■ **DIRECTIONS**
In your copy, set down the entries exactly and exclude the pictures.

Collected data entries
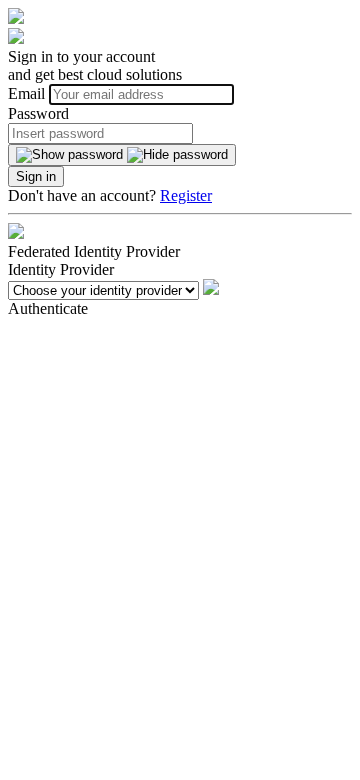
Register (186, 195)
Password (38, 113)
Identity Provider (61, 269)
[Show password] (122, 155)
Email (28, 93)
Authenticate (48, 308)
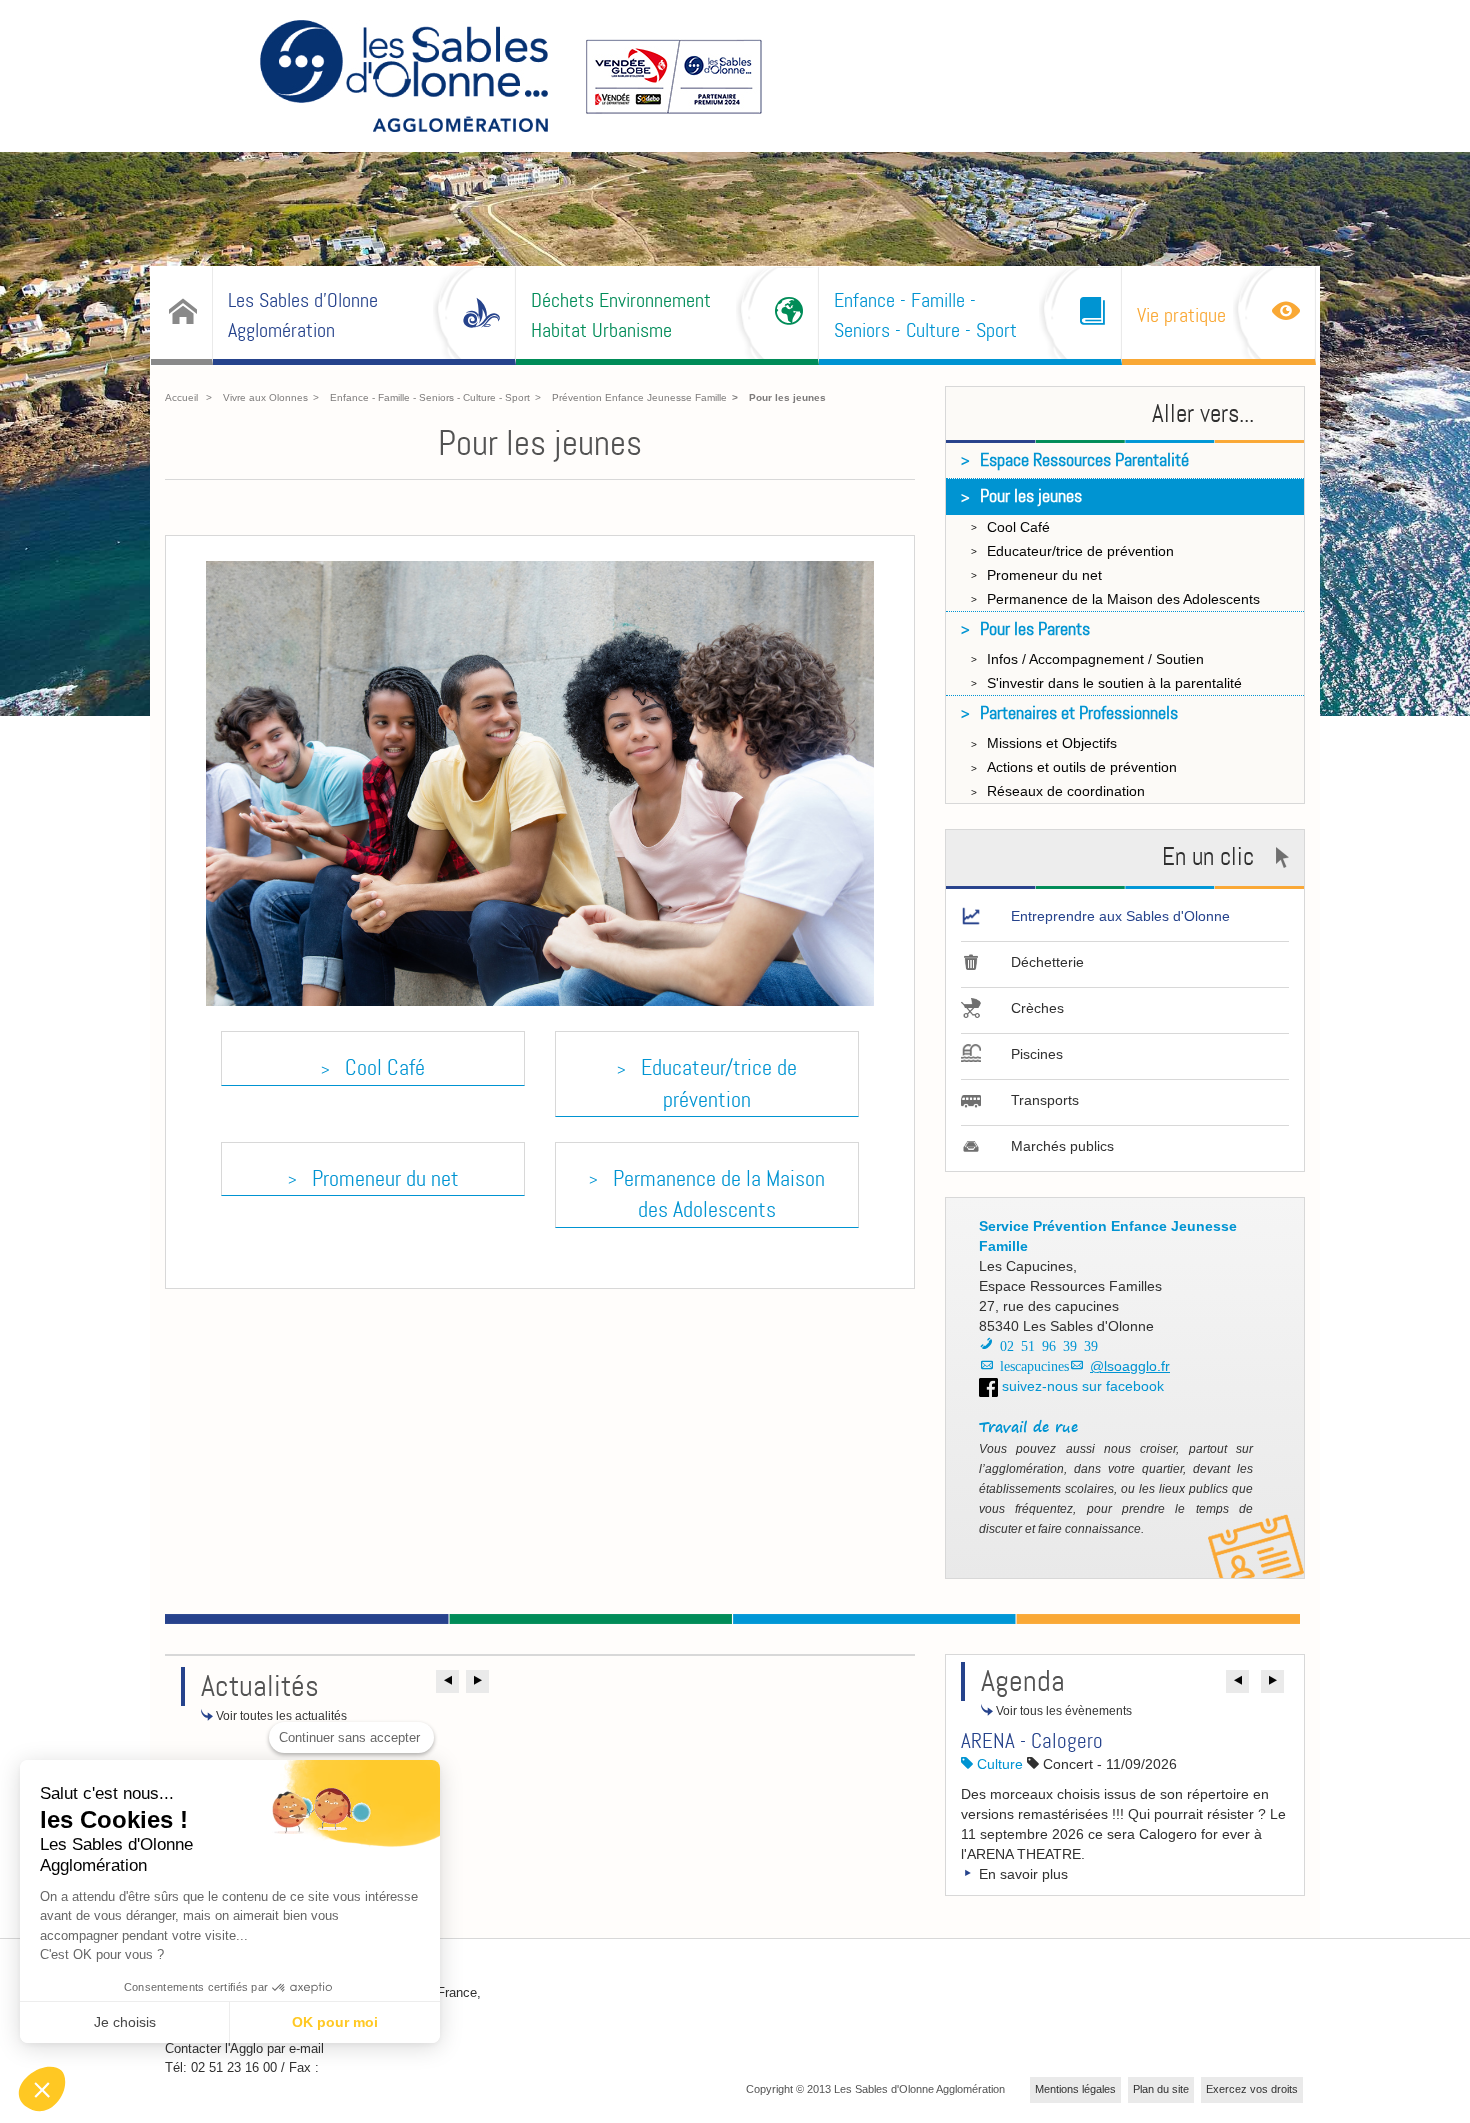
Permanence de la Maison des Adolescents (719, 1194)
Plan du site (1161, 2089)
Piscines (1037, 1054)
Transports (1045, 1100)
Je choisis (125, 2022)
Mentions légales (1075, 2089)
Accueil (181, 397)
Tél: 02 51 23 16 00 (221, 2067)
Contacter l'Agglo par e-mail (244, 2048)
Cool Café (385, 1067)
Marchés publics (1062, 1146)
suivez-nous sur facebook (1081, 1386)
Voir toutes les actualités (280, 1716)
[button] (447, 1681)
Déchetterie (1047, 962)
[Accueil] (181, 313)
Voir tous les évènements (1062, 1711)
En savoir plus (1021, 1874)
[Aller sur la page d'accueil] (404, 79)
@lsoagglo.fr (1130, 1366)
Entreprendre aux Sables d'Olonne (1120, 916)
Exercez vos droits (1252, 2089)
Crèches (1037, 1008)
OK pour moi (335, 2022)
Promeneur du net (385, 1178)
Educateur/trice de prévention (719, 1083)
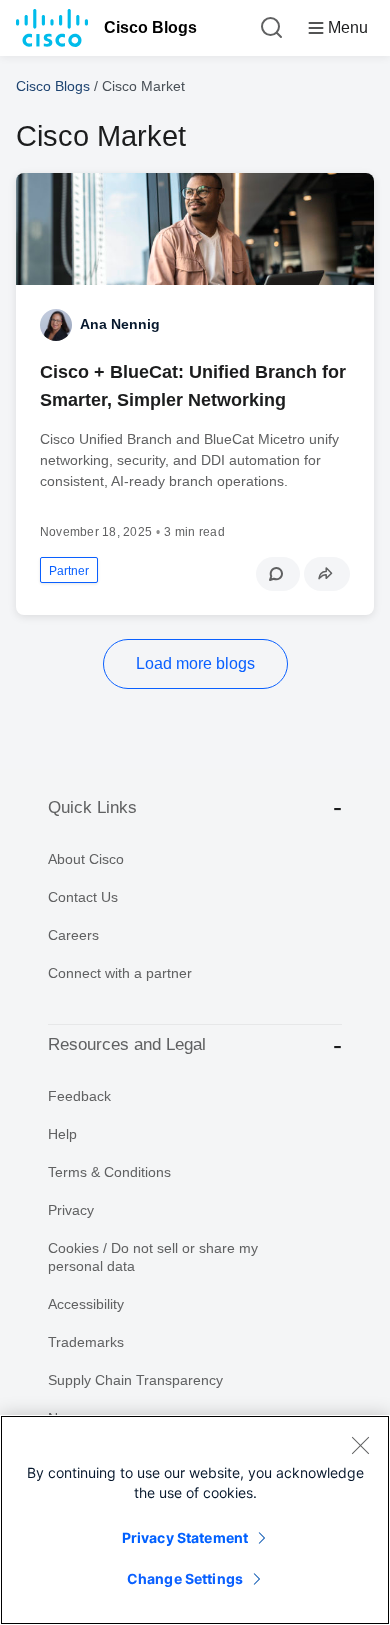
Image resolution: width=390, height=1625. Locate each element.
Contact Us (83, 897)
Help (62, 1134)
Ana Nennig (120, 324)
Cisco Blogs (150, 27)
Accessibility (86, 1304)
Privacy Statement (185, 1537)
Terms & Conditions (109, 1172)
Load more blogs (195, 663)
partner (69, 571)
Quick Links (92, 807)
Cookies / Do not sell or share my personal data (153, 1257)
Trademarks (86, 1342)
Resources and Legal (127, 1044)
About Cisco (86, 859)
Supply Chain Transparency (135, 1380)
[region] (195, 1520)
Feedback (79, 1096)
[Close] (360, 1445)
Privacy (71, 1210)
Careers (73, 935)
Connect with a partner (120, 973)
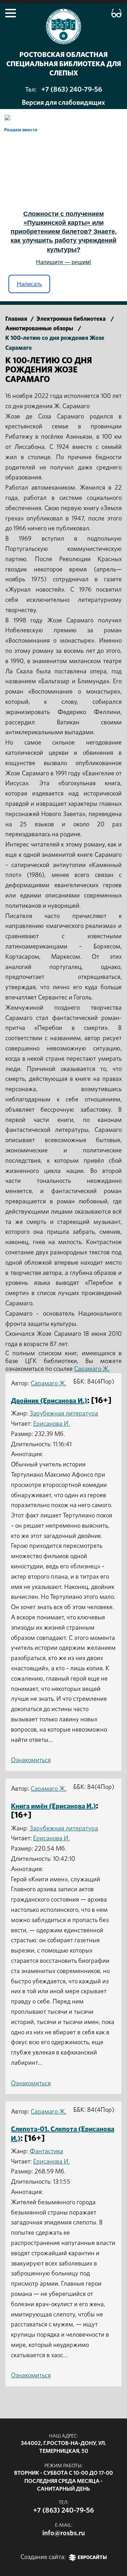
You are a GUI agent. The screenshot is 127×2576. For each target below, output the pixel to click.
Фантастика (46, 2151)
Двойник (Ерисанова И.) (49, 1400)
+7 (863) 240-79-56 (71, 89)
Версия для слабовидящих (63, 102)
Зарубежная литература (64, 1413)
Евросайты (92, 2557)
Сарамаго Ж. (92, 1369)
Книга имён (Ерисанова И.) (53, 1806)
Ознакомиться (31, 1760)
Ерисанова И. (51, 1424)
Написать (29, 284)
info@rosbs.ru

■ **WRITTEN RESPONSE**
Register (186, 195)
Password (38, 113)
Identity Provider (61, 269)
[Show password] (122, 155)
Email (28, 93)
Authenticate (48, 308)
Permanence de la Maison des Adolescents (719, 1194)
Plan du site (1161, 2089)
Piscines (1037, 1054)
Transports (1045, 1100)
Je choisis (125, 2022)
Mentions légales (1075, 2089)
Accueil (181, 397)
Tél: 02 51 23 16 00 (221, 2067)
Contacter l'Agglo par e-mail (244, 2048)
Cool Café (385, 1067)
Marchés publics (1062, 1146)
suivez-nous sur facebook (1081, 1386)
Voir toutes les actualités (280, 1716)
[button] (447, 1681)
Déchetterie (1047, 962)
[Accueil] (181, 313)
Voir tous les évènements (1062, 1711)
En savoir plus (1021, 1874)
[Aller sur la page d'accueil] (404, 79)
@lsoagglo.fr (1130, 1366)
Entreprendre aux Sables d'Olonne (1120, 916)
Exercez vos droits (1252, 2089)
Crèches (1037, 1008)
OK pour moi (335, 2022)
Promeneur du net (385, 1178)
Educateur/trice de prévention (719, 1083)
Image resolution: width=390, height=1625. Locate each element.
Contact Us (83, 897)
Help (62, 1134)
Ana Nennig (120, 324)
Cisco Blogs (150, 27)
Accessibility (86, 1304)
Privacy Statement (185, 1537)
Terms & Conditions (109, 1172)
Load more blogs (195, 663)
partner (69, 571)
Quick Links (92, 807)
Cookies / Do not sell or share my personal data (153, 1257)
Trademarks (86, 1342)
Resources and Legal (127, 1044)
About Cisco (86, 859)
Supply Chain Transparency (135, 1380)
[region] (195, 1520)
Feedback (79, 1096)
[Close] (360, 1445)
Privacy (71, 1210)
Careers (73, 935)
Connect with a partner (120, 973)
You are a GUI agent. The screenshot is 127×2576. For each target below, output the pixel to click.
Фантастика (46, 2151)
Двойник (Ерисанова И.) (49, 1400)
+7 (863) 240-79-56 (71, 89)
Версия для слабовидящих (63, 102)
Зарубежная литература (64, 1413)
Евросайты (92, 2557)
Сарамаго Ж. (92, 1369)
Книга имён (Ерисанова И.) (53, 1806)
Ознакомиться (31, 1760)
Ерисанова И. (51, 1424)
Написать (29, 284)
info@rosbs.ru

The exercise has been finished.